When performing myocardial PET, is a regular myocardial stress test performed also or can it be? 

Answer:

If ordered, performed and documented, per CPT Manual instructions, “When performed during exercise  and/or pharmacologic stress, the appropriate stress testing code from the 93015-93018 series may be reported in addition to 78430,78431, 78432, 78433, 78451-78454, 78472, 78491-78492”. The Myocardial PET or PET/CT codes in this instruction are 78430-78433 and 78491-78492. 

Question 4:

Do you have any info regarding A9503 and CPT 78306?  It is hitting CCI edit and you cannot override this.  Usually CMS requirement to code for radiopharmaceutical with procedure.  This pair hits cci without modifier option. 

Answer:

This was a problem, but this edit was inactivated as of April 1.  This was not clearly communicated to all users from CMS.  Please see attached screen shot demonstrating the rescinding of this edit.  The “9” CCEMI indicates that this edit was rescinded retroactive to January 1, 2020.  We would recommend that you rebill those claims that were (incorrectly) denied. 

Question 5:

Also for radiopharmaceuticals , if the product has per dose as billable unit and the per dose is up to certain amount, how do you bill if the actual amount given exceeds the up to number within the per dose description?

Answer:

That is a great question- That is the point of the “per study dose” designation.

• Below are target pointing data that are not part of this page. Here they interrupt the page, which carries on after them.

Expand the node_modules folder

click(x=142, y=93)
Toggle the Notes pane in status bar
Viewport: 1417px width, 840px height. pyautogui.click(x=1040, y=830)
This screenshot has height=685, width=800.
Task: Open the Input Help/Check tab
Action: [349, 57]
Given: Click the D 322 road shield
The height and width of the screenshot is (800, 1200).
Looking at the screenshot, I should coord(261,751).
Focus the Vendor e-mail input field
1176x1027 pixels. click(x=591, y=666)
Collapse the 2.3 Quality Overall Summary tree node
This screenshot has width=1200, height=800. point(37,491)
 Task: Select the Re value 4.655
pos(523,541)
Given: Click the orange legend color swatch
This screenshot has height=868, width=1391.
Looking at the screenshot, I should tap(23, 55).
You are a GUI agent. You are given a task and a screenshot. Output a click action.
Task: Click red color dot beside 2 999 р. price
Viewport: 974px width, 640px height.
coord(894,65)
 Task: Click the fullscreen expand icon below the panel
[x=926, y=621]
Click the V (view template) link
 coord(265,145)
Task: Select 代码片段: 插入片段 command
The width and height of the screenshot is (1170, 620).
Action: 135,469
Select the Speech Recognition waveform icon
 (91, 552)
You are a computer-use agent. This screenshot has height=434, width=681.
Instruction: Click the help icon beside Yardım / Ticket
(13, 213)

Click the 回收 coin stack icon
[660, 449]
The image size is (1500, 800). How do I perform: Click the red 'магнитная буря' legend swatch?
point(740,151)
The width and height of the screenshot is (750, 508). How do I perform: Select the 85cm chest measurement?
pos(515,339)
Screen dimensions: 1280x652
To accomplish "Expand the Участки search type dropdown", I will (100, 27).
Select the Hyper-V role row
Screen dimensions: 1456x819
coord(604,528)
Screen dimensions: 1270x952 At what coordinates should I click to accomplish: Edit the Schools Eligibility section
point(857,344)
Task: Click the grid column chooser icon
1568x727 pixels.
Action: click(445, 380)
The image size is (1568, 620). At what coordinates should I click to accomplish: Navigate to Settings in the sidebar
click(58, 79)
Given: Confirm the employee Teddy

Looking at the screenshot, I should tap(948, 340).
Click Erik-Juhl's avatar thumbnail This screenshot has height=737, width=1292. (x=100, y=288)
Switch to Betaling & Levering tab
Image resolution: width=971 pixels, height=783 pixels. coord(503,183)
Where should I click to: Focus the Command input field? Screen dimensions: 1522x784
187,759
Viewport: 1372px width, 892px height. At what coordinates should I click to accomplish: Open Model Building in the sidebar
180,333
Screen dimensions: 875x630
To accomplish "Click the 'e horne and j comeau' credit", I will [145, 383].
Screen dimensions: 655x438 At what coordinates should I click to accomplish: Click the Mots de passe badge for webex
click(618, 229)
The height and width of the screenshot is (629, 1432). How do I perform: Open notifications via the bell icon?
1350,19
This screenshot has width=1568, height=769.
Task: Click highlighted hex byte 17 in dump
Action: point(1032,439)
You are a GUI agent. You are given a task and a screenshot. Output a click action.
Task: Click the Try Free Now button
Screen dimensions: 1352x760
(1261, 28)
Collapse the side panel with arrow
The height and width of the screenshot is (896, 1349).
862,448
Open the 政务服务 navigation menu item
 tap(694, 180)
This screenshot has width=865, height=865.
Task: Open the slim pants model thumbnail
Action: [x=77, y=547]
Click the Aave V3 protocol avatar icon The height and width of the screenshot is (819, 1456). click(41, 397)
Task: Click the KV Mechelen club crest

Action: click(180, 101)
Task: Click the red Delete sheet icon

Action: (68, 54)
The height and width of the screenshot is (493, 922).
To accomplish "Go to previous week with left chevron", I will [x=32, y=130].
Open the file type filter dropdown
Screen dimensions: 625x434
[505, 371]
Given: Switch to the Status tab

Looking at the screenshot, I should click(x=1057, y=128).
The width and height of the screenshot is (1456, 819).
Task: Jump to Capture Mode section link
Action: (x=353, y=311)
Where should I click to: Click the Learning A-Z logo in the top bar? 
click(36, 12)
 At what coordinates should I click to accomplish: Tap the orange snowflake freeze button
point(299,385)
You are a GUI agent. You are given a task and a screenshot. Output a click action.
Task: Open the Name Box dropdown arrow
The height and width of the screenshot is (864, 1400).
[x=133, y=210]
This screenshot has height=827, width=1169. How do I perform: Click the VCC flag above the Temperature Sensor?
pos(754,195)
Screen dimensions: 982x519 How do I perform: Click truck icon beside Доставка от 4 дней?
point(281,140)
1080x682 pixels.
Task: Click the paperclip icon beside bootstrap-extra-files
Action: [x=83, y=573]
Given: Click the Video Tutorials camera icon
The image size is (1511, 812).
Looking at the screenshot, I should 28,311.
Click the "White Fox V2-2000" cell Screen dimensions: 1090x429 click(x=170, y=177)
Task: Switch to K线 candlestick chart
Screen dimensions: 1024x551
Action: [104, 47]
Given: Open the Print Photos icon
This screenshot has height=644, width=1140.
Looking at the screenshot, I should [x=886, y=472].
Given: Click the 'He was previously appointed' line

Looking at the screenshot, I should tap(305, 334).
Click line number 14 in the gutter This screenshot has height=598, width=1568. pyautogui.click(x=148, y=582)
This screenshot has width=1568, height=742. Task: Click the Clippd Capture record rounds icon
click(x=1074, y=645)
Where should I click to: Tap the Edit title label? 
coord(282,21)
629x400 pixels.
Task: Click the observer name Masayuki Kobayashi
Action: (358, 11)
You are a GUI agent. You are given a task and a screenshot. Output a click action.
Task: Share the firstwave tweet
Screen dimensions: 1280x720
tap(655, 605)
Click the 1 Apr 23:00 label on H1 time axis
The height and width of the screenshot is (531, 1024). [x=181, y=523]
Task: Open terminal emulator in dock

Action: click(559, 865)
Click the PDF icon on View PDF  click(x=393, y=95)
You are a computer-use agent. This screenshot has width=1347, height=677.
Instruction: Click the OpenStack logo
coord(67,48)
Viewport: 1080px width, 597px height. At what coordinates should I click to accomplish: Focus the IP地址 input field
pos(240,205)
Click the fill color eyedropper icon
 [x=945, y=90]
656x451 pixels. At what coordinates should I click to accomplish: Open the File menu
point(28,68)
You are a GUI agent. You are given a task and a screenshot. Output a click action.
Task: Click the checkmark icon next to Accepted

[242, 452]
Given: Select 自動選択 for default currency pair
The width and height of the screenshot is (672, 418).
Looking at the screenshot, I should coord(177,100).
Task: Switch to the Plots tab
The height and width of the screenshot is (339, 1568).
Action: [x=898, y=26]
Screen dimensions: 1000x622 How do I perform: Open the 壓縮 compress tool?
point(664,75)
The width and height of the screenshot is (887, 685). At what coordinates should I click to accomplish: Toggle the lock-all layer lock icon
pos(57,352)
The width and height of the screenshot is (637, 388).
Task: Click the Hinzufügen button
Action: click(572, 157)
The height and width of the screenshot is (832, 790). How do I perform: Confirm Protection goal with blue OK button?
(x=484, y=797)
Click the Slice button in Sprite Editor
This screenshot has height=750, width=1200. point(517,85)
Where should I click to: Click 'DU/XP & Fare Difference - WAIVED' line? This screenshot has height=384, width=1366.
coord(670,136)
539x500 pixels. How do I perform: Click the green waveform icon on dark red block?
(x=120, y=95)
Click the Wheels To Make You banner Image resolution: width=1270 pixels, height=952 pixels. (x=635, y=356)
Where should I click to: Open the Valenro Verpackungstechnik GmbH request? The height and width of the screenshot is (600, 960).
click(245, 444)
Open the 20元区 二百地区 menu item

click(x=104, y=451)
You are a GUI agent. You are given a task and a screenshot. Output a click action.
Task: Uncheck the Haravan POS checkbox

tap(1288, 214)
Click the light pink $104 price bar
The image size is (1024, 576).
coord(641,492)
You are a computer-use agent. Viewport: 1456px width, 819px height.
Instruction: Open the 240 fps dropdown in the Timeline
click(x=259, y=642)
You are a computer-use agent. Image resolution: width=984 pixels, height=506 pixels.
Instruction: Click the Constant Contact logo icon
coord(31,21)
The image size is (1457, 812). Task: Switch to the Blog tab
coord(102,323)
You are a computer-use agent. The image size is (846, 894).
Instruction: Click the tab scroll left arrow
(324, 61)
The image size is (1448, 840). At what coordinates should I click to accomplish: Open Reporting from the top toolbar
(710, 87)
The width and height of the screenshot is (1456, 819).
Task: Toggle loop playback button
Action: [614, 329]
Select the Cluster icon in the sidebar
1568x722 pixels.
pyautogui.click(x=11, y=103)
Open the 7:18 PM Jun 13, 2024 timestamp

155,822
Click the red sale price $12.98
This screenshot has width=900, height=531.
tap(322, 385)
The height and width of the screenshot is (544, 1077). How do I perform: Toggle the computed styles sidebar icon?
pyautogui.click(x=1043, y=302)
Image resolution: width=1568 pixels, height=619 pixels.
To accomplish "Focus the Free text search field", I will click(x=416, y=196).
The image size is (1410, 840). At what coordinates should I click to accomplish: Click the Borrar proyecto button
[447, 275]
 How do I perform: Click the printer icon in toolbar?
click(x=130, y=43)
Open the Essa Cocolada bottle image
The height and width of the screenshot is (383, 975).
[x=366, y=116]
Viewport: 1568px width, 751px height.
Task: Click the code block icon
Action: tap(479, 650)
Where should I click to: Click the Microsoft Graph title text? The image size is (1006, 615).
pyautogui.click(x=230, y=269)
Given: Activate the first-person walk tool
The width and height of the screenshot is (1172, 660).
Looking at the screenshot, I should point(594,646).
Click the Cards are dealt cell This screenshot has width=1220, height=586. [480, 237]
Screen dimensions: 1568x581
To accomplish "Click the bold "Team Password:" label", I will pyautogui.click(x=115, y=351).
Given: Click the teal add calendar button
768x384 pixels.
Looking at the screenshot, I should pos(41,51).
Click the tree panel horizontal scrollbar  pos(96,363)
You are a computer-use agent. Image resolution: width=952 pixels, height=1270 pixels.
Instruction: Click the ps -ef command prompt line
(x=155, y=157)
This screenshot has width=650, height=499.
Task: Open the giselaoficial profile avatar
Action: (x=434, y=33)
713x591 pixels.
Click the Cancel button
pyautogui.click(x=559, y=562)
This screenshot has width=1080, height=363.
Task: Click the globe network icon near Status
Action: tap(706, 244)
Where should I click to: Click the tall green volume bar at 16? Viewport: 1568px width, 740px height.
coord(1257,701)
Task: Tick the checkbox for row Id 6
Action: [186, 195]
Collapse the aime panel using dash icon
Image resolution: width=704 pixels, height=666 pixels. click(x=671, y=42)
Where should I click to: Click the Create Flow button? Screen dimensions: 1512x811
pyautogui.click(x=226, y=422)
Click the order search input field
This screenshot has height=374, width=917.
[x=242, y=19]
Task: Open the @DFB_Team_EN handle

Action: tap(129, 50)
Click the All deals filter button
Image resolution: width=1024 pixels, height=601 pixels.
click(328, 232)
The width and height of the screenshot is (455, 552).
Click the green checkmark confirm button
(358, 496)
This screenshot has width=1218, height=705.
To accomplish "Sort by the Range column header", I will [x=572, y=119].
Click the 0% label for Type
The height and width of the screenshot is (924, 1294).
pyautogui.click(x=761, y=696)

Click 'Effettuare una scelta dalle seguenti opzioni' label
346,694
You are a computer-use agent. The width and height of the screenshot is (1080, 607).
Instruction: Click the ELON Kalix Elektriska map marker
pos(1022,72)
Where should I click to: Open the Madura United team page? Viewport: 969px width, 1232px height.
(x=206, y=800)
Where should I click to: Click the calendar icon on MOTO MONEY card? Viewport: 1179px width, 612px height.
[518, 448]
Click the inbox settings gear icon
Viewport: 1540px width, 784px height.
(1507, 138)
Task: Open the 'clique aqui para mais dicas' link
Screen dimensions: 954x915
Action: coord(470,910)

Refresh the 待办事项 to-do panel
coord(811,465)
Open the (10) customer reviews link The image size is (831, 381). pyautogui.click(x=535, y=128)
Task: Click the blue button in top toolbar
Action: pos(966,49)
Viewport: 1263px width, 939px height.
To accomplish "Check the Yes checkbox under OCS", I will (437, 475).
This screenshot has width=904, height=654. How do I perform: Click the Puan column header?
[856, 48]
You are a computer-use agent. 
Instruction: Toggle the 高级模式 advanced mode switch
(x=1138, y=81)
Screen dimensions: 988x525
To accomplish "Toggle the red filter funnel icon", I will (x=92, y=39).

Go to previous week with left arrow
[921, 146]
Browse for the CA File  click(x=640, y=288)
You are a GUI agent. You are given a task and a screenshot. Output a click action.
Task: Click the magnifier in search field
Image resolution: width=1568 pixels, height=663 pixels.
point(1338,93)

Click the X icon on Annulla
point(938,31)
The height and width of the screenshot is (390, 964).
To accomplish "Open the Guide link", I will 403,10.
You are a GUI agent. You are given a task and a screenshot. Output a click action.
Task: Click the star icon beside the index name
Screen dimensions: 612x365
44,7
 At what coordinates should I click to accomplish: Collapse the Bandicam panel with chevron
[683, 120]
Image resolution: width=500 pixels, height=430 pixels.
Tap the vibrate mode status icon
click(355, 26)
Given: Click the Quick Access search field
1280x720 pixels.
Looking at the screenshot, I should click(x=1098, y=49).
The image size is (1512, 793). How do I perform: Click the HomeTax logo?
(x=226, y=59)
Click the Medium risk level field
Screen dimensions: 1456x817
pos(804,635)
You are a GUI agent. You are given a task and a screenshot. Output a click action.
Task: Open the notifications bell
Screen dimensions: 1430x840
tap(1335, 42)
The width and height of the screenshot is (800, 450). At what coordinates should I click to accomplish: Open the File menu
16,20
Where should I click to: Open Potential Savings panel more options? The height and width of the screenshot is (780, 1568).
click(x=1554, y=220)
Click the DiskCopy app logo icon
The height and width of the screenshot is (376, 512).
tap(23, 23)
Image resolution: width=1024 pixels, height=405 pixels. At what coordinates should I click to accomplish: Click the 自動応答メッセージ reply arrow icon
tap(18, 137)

If the description says “up to 30 mCi” whether you administer 5 or 35 mCi, it is still 1-unit of the code.  If it says per “study dose” and you provide 4 injections of the same material at the same encounter (thing of multiple syringes of lymphoseek or filtered sulfur colloid for a sentinel node study), this is one study, even if the “dose” was divided into 4 different syringes.  If you were doing a SPECT myocardial perfusion exam and you gave one injection of Sestamibi at stress and imaged and then 4 hours later the patient returned and you gave another injection of Sestamibi for rest imaging, these are two different “studies” and per the definition of Sestamibi (See HCPCS code A9500, Technetium tc-99m Sestamibi, diagnostic, per study dose), this would be submitted twice as two separate “studies” were done. 

Question 6:

Revenue rules-based tool – is this something that only you use or is this available for use by providers if we want to run the tool ourselves? 

Answer:

Yes we use, but as a user, the beauty of the system is we can train you all to also write and run your own rules as well. 

Question 7:

[I am] not completely understanding bundling vascular radiology services. 

Answer:

Bundling for vascular IR changes according to the procedure being performed.  It is important to understand the anatomy and the directives/parentheticals.  Some of the procedures are totally bundled, such as intravascular vena cava filter insertion, repositioning and removal.  Other procedures bundle the surgical code and the guidance code together but allow for coding of catheterizations and diagnostic angiogram.  Embolization codes are a good example of this.  Lastly, there is component coding still allowed which means the surgical codes and the radiologic S&I codes are separately reported.  A good example of this type of coding is visceral angiograms.  Hope this helps. 

Question 8:

Can you bill Fluoroscopic guidance (CPT 77001) for a tunneled catheter removal (CPT 36590) when they take still images using the fluoroscopic machine? 

Answer:

You are able to report 77001 with 36590 as long as all of the requirements are met.